Bóg, który oszukuje...?




       Kocham życie. Kocham z całą jego różnorodną barwą. Kocham w pełni słońca i kocham z chmurami pełnymi deszczu. Kocham te ciepłe noce pełne gwiazd oraz te przejmujące chłodem. Kocham życie z całą zmiennością. Kocham przy wzlotach. Kocham przy upadkach. Zdawałoby się, że akceptuję porządek rzeczy jakim jest szczęście i cierpienie. Zdawałoby się, że rozumiem, że ludzi zupełnie bez powodu spotykają nieszczęścia. Zdawałoby się, że rozumiem, że absolutnie nie jest to wina Boga. Zdawałoby się, że mam świadomość, że takie dni przyjdą również i do mnie, niczym cyklicznie powtarzający się porządek świata. Zdawałoby się...

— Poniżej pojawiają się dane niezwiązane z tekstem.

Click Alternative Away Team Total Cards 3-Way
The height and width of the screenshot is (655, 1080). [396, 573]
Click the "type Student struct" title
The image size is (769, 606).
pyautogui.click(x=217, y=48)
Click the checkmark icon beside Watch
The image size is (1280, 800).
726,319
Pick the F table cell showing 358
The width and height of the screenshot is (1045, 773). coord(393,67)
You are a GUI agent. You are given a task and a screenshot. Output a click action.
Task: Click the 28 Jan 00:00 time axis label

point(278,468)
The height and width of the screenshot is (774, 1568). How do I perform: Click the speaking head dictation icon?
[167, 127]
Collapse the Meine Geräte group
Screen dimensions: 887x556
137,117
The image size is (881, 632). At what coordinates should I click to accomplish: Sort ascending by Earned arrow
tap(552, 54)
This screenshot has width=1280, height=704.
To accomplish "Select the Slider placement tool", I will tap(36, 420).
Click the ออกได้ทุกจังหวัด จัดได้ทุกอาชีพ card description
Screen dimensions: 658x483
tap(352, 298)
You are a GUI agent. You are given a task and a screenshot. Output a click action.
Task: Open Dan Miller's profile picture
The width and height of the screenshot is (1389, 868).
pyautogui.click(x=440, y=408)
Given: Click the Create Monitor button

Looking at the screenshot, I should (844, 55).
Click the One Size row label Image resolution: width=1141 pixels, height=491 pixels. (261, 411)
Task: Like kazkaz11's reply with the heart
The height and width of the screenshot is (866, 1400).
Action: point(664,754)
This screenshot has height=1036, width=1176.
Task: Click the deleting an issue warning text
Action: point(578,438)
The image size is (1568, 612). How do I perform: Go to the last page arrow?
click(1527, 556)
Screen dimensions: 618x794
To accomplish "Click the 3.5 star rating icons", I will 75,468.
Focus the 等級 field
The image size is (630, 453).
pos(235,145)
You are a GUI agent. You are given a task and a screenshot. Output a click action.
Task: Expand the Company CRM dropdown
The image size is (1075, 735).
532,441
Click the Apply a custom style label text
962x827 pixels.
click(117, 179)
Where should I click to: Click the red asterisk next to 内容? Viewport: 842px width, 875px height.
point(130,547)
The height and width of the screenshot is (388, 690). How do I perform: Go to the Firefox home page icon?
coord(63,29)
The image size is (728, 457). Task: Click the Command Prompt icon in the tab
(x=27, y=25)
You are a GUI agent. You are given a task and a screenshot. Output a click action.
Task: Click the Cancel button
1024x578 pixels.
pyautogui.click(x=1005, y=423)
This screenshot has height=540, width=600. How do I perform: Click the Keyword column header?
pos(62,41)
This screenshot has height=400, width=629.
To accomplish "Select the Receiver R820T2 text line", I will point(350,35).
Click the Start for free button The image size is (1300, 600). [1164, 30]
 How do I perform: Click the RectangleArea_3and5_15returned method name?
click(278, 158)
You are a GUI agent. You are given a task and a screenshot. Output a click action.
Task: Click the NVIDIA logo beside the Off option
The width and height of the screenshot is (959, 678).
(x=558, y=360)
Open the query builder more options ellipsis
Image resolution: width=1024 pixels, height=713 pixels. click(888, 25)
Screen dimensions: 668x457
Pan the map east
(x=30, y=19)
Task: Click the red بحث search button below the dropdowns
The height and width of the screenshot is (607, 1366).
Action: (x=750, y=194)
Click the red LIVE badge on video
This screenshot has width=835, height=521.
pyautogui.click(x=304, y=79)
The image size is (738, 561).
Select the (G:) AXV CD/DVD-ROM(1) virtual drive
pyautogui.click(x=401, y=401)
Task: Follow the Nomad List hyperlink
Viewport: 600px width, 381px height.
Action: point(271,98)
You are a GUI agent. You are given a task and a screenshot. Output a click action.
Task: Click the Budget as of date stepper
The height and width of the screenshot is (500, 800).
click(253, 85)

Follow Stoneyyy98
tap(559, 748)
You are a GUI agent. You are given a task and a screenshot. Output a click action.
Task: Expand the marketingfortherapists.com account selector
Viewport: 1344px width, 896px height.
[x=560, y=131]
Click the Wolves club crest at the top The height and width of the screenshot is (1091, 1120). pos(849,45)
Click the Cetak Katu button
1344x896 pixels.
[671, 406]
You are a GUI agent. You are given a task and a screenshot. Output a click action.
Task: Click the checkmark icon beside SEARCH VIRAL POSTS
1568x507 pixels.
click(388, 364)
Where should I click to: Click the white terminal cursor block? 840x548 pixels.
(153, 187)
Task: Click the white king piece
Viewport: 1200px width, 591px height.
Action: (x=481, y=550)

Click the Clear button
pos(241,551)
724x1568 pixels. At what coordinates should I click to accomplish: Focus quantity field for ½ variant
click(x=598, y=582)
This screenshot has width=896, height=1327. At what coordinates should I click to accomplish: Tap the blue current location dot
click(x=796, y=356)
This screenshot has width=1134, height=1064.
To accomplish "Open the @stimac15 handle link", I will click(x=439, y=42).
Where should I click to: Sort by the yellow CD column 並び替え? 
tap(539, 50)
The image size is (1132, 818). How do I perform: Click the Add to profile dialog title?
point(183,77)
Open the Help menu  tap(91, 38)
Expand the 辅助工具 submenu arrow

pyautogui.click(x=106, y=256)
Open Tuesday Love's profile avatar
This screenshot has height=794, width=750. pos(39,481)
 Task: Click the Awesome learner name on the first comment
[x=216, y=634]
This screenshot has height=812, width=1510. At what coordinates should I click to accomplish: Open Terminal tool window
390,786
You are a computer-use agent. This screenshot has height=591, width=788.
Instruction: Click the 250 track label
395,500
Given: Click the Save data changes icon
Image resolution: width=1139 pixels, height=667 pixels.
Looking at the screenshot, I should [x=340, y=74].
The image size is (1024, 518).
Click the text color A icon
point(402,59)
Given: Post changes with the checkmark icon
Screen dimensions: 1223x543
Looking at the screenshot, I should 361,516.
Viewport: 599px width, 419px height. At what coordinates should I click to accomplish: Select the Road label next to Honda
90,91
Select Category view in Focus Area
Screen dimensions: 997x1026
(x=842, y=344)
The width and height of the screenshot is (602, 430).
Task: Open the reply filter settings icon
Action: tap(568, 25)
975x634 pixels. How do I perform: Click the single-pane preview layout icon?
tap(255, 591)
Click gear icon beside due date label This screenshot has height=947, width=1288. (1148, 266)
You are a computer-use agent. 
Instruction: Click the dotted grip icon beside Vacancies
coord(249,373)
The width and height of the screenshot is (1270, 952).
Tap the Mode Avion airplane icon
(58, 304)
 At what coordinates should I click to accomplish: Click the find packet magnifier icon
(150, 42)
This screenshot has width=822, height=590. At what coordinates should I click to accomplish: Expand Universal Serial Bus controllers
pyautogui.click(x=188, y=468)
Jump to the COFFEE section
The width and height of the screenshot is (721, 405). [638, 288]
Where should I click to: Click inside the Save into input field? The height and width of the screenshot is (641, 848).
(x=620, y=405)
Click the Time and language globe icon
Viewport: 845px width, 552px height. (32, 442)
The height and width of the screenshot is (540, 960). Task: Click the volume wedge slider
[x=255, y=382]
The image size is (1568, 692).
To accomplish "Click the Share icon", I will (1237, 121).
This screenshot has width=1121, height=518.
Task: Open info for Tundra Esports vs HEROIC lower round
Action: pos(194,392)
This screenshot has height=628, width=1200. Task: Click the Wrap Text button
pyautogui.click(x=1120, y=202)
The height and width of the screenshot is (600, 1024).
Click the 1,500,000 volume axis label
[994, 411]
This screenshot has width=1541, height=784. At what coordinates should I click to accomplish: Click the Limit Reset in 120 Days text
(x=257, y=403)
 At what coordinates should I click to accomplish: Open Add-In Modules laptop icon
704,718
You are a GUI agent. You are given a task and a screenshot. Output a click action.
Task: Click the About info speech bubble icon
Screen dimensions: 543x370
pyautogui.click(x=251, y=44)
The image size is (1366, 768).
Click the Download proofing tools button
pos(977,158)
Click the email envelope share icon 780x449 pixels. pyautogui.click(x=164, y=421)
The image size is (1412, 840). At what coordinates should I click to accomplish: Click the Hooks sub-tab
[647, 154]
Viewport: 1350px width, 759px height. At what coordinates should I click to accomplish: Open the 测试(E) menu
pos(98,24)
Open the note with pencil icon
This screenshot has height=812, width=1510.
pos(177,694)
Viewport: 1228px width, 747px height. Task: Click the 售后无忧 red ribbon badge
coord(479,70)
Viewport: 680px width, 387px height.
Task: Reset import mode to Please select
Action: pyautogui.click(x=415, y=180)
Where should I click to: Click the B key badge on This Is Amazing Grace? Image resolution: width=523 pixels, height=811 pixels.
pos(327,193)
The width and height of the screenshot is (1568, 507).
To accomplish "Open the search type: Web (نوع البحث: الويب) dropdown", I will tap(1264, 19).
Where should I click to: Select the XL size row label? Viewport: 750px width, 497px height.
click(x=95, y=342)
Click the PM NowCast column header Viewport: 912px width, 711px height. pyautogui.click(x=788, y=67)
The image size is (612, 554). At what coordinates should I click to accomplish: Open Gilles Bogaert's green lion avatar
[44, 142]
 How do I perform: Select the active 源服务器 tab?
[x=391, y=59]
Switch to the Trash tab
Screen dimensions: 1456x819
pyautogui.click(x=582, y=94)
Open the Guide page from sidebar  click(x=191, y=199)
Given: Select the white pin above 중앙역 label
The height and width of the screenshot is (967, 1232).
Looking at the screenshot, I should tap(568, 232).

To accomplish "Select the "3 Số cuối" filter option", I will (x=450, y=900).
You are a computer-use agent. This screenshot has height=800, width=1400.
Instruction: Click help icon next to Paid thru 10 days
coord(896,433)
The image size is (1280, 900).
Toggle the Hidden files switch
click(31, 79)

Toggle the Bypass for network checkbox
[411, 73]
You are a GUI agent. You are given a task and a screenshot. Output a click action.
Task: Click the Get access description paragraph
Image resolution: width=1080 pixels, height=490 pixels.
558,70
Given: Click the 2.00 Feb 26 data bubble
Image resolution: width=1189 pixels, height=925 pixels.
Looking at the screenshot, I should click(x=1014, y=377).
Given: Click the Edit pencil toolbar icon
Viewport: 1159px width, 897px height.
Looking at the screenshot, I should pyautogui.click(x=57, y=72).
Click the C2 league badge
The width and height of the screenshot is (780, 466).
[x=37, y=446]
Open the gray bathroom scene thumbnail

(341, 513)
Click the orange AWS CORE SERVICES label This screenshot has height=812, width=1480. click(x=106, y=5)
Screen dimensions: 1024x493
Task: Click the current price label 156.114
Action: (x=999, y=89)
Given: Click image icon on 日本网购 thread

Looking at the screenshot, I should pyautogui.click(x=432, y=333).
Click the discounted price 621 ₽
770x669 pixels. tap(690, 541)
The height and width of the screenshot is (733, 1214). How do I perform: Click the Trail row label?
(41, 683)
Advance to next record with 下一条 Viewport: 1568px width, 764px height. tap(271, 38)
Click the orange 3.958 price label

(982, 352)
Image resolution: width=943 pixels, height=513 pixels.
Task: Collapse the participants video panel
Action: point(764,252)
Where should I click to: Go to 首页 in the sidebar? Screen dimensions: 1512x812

       Kochałam życie. Kochałam z całą jego różnorodnością. Pewnego razu jednak powiedziałam:  Nie mam już więcej sił. Tępy ból obezwładniał moje ciało, łzy powoli rzeźbiły widoczne ścieżki na policzkach, a serce bolało z bezradności. Nie wiedziałam co się ze mną dzieje. Nagle niebo ubrało się w ciemne barwy, chmury przysłoniły wszystko co dobre, a ciężkie krople deszczu spadały na mnie w postaci kolejnych problemów. Nie miałam sił. Poddałam się. Kurtyna opadła.


       Trwałam tak kilka miesięcy. Żyłam z dnia na dzień. Oby bez bólu. Oby do nocy. Oby do kolejnego posiłku. Żyłam w dziwnym zawieszeniu i pustce. W sercu nosiłam żal i nie rozumiałam zmian, jakie zachodziły w moim świecie. Zabrakło mi wiary. Nie chciałam ufać Bogu, buntowałam się przy każdej wzmiance na Jego temat. Wcale mi nie pomagał, a Jego miłość daleka była od tej bezinteresownej. Cierpiałam. Mój świat rozpadał się na kawałki, a Jego przy mnie nie było. Być może gdzieś istniał, ale nie było Go dla mnie. Opuścił mnie. Oszukał.






       Tego dnia razem z J. pochłanialiśmy kolejne odcinki „Dom z papieru”, gdy nagle zadzwonił  telefon J. Po jego wyrazie twarzy poznałam, że to coś ważnego. Kiwał co chwila głową, wciągał głęboko powietrze i do płuc i mówił. Mówił o cierpliwości, o Bogu i o zaufaniu. Pewnie w tym momencie roztrząsał problemy nastolatków z ośrodka, gdzie pracuje jego tata. Często dzwonią do siebie wzajemnie, wspierają się modlitwą, a mój przyszły teść staje na głowie, żeby im pomóc. Traktuje te urwisy jak własne dzieci i to zawsze roztapia moje serce.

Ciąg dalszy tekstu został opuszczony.